Data provided
┌──
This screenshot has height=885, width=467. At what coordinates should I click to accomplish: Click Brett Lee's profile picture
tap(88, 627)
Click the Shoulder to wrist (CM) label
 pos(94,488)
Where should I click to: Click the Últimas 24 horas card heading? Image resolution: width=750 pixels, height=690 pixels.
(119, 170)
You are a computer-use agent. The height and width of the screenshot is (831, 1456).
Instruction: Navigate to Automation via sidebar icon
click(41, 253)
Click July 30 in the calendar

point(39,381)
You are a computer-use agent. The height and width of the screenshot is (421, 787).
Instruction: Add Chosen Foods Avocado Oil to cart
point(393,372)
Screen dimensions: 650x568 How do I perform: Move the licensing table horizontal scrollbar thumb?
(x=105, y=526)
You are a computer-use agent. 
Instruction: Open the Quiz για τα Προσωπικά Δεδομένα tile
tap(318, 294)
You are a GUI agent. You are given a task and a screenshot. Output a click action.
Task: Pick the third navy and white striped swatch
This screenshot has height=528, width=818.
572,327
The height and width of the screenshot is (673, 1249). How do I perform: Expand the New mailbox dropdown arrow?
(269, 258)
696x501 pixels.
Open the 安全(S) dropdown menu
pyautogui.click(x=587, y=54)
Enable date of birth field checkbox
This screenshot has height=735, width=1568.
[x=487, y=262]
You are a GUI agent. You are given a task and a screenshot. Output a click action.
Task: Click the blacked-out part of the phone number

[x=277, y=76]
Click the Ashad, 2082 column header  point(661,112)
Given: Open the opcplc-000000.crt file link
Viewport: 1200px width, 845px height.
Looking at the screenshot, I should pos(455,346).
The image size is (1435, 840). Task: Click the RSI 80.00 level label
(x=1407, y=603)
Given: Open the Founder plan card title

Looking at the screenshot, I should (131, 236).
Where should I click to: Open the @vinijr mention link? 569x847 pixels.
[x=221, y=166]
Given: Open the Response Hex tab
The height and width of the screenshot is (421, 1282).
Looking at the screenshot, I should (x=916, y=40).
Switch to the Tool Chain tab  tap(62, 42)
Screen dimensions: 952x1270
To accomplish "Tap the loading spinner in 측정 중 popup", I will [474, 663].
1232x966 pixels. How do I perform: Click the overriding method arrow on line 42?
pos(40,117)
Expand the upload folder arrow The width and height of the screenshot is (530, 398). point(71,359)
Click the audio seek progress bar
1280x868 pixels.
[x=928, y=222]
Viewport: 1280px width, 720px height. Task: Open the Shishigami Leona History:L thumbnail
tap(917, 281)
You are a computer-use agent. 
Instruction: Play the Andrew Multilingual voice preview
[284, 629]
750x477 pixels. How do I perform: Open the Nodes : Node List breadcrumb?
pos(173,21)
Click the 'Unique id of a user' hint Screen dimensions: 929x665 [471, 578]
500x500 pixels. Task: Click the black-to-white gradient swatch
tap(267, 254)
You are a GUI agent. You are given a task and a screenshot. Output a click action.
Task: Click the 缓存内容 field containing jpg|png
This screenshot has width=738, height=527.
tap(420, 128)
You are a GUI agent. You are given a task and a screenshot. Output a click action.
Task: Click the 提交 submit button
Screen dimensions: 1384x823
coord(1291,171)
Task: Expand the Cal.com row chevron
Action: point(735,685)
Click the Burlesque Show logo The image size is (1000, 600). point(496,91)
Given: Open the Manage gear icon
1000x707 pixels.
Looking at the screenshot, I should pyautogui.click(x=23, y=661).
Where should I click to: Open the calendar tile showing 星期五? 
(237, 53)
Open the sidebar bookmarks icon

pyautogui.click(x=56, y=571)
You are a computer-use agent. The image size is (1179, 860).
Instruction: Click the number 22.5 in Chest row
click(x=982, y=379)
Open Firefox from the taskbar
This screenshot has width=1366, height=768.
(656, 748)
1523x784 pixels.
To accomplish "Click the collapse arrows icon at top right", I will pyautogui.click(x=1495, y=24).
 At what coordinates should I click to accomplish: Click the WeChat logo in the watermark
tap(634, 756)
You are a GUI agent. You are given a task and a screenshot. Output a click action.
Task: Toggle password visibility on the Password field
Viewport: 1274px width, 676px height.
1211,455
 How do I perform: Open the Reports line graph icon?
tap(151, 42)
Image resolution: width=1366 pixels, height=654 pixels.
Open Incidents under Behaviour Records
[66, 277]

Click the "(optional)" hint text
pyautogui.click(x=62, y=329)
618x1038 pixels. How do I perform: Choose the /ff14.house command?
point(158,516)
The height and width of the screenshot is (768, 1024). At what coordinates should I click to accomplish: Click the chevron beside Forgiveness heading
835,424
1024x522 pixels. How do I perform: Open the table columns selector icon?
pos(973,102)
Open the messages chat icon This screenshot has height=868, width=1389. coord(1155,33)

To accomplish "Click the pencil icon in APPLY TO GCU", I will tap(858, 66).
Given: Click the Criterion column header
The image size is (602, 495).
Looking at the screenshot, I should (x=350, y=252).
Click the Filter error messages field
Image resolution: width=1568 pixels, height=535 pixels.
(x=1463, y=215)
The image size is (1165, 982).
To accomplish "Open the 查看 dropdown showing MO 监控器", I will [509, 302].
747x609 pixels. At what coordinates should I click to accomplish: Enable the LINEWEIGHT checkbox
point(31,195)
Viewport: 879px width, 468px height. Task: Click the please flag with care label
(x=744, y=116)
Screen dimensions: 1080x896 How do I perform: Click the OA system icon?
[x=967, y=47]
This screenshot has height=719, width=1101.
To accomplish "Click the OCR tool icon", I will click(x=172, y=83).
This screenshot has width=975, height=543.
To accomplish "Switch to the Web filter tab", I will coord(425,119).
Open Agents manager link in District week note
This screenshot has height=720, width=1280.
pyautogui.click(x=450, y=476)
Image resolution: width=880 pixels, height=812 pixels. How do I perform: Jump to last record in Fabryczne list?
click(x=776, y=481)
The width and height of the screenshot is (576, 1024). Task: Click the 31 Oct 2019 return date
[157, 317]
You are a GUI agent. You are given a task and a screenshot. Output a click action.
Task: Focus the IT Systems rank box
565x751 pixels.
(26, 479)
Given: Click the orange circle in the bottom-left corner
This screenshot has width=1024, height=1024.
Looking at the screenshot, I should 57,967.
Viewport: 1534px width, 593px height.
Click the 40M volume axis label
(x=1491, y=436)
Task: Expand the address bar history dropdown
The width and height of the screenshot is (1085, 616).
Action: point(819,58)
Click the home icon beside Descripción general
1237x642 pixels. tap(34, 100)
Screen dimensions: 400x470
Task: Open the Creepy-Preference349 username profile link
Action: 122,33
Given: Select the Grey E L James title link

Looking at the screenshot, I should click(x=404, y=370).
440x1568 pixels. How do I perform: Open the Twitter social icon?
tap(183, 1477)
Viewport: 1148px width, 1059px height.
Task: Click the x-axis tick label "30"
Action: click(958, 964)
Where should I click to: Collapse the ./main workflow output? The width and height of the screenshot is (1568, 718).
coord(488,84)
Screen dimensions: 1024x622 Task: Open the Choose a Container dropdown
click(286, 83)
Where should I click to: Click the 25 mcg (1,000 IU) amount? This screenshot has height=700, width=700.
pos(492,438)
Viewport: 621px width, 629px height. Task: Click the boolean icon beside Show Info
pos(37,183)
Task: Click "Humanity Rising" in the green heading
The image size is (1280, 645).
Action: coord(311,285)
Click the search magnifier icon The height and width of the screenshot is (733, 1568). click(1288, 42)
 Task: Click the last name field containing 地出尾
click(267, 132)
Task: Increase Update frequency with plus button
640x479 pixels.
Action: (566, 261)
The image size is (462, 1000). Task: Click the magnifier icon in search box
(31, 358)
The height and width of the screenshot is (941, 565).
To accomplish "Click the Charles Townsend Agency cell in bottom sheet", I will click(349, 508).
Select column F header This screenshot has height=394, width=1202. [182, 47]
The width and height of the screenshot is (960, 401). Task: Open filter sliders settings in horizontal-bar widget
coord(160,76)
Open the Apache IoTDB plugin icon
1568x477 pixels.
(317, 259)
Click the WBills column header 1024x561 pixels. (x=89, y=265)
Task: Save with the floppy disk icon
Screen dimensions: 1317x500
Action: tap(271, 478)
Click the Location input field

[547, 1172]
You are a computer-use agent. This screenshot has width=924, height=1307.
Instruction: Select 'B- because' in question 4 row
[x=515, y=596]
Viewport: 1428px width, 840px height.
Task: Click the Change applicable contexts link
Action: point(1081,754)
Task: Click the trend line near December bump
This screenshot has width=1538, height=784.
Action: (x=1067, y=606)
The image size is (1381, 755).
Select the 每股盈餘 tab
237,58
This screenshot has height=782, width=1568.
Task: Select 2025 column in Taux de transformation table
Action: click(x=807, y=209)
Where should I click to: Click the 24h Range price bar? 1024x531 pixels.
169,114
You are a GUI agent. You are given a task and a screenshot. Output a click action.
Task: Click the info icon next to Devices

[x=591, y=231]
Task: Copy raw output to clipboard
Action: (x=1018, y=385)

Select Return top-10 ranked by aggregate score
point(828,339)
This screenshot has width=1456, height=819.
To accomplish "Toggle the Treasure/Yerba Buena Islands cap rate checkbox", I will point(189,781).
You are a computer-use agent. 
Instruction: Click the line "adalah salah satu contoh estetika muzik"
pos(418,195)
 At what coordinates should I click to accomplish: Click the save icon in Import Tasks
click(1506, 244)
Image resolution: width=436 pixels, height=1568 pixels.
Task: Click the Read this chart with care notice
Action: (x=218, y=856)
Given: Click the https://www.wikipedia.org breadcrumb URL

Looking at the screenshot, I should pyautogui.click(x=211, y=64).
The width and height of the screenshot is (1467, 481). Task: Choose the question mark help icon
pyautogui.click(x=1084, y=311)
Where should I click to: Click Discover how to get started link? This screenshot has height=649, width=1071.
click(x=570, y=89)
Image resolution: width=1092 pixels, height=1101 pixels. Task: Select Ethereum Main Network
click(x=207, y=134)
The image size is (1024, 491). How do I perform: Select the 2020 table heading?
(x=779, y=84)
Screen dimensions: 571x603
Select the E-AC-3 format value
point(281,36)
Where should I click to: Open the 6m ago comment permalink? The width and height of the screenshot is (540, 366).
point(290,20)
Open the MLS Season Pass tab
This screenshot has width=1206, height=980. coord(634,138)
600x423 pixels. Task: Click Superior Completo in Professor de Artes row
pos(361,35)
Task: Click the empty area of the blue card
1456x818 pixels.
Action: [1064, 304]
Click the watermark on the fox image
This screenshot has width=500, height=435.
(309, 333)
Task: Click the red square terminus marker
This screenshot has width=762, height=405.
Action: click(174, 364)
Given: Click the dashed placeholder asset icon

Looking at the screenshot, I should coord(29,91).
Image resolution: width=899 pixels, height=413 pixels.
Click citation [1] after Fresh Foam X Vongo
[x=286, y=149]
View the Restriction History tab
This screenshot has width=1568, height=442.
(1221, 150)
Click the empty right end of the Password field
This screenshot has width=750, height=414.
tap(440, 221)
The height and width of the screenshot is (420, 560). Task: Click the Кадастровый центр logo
└──
Brief
Scan the material above for the word "bottom", and copy each line where it appears.

Answer below
Given: Click the orange circle in the bottom-left corner
To accomplish "Click the Charles Townsend Agency cell in bottom sheet", I will click(349, 508).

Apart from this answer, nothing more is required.